ASSIGNMENT A ▸
List every country that the passage on India's foreign policy names outright, in order of first mention. Count only country names, not adjectives such as "French."
ASSIGNMENT B ▸
Write the next part of the passage on India's foreign policy, picking up after its final sentence.

READING PASSAGE ▸
The manner in which the media campaign has shaped up since Russia joined the fray and the Paris attacks occurred makes it difficult to argue against participating in wrapping up the ISIS. India is determined to place itself in the same corner as those fighting the ISIS under the garb of fighting terrorism. Soon after the Paris attacks it invited the French President for gracing the next Republic Day parade.
The latest volte face in its Pakistan policy, evident in the ‘secret’ meeting in Bangkok between the two national security advisers, also indicates an urge to transcend South Asia. It is readying to export its military surplus. The China threat that rationalised expansion in line with the US’s pivot towards Asia is all but forgotten. The US has reverted to West Asia, and has India on its coattails.

EXTRACTED INFORMATION ▸
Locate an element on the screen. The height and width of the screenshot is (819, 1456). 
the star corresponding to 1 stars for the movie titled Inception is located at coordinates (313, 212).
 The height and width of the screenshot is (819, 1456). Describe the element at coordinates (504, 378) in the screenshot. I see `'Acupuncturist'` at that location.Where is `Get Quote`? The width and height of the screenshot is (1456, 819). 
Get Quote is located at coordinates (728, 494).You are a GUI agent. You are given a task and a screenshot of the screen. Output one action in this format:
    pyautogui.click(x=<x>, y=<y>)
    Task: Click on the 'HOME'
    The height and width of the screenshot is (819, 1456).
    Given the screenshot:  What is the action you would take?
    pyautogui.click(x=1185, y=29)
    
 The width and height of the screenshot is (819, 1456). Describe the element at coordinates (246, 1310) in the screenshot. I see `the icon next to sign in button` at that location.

EXERCISE RESPONSE A ▸
Russia, India, Pakistan, China, the US

EXERCISE RESPONSE B ▸
There are internal political reasons that should not be discounted. The deep wellsprings of cultural nationalism are watered by a belief of Muslim domination of Hindus over the last millennium. Here is an opportunity for Hindu power to stride across Muslim lands. The internal political utility of such projection would be in suitably cowing India’s Muslims, their red rag.
The rationale would be their susceptibility to outside blandishment towards terrorism – witnessed over the last two decades through their hobnobbing with Pakistan’s ISI. This necessitates tackling the problem at its origin. Watch this argument being trotted out over the following months by closet right wing strategists.
Words of caution
That said, anticipatory arguments against premature commitment to military adventurism are in order. The ISIS is all that the western media says, and more. It is an ogre. It is however not a monolith. The West and Russia have good reasons to want to get rid of it. Its rise shows up their underside.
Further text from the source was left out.